In its most recent games, the Crimson had difficulty closing out its opponents. In both of its games against Ancient Eight rival Dartmouth, the team almost blew a double-digit lead in the second half. Playing consistently for a full forty minutes will be crucial towards maintaining leads in hostile environments like the Palestra and Jadwin Gym.

“We’re just trying to build towards a complete 40,” senior guard Christian Juzang said. “I think that’s kind of what the Ivy League is all about, especially as we’re getting closer to the tournament. I think we’ve had some trouble closing games recently, but that last final stretch of four minutes—it’s something we’re definitely working on. We’re building off our last game and just hoping to play better basketball.”

Juzang and the other members of the team have had to elevate their play in the absence of senior guard Bryce Aiken and senior forward Seth Towns. Aiken looks to be dealing with an injured ankle, so Juzang will once again have to step up and be the team’s lead guard during its road trip this weekend.

“Christian has been as valuable as any kid we've had a program for the last two years,” Amaker said. “You know he's been able to step in at various moments; we just love what he’s done. His spirit has always been intact.”

While it will be important for the Crimson’s playmakers to continue its balanced scoring attack, defeating Penn will require a strong defensive presence on the inside and the perimeter. The Quakers have a slew of versatile bigs led by senior forward AJ Brodeur who has averaged 17.2 points and 9.1 rebounds a game for the season. First-year guard Jordan Dingle also provides Penn with an outside scoring presence with 14.7 points a game.

“With [the strength of] Brodeur in the middle of the paint and their center as their post guy, they’re just as good as anybody in our league up front, and they have talent on the perimeter as well,” Amaker said. “The quickness they have with that kid Dingle, you know as a freshman has been key to their team.”

Princeton also poses its own challenges for Harvard, coming into its game against the Crimson with a hot streak of its own, having won its last four contests by an average of 18.5 points.
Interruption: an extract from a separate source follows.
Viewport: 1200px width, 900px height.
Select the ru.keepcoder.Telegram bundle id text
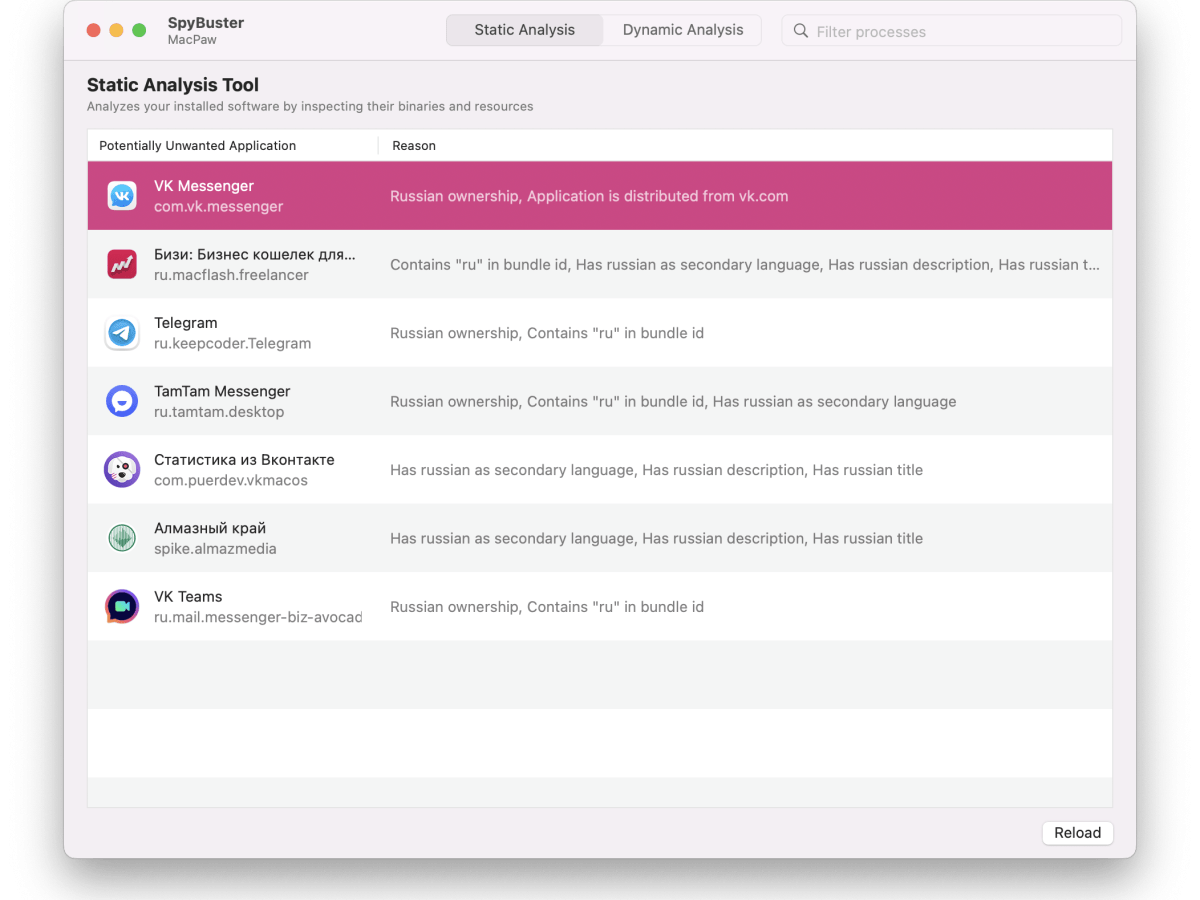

Led by the combined 28.5 points of sophomore guard Jaelin Llewellyn and senior center Richmond Aririguzoh, the Tigers have had one of the most efficient offenses in the Ivy League, scoring on 46% of their baskets, and look to stay undefeated in the Ancient Eight by defending their home court.

To maintain its win streak, and assert itself as a conference threat, the Crimson will have to rely on the experience of its seasoned veterans. The senior leadership on this team has played a pivotal role in turning the team’s fortunes around following a 5-4 start to the season.

“We’re all really aligned this year,” senior forward Justin Bassey says. “We all have one goal; we’re all willing to sacrifice. Whether it’s minutes, playing time, or time off the court. Everyone’s all in. Our senior leadership has been phenomenal this year starting with Henry and Seth, but all of our guys have taken a step up, and that’s manifested itself in our most recent win streak. We’ve been playing some of our best basketball in four years.”

The seniors on this team have been trying to win the league and make it to the NCAA tournament for four years. They hope to continue their journey with this road and take one more step to the glory they’ve been waiting for.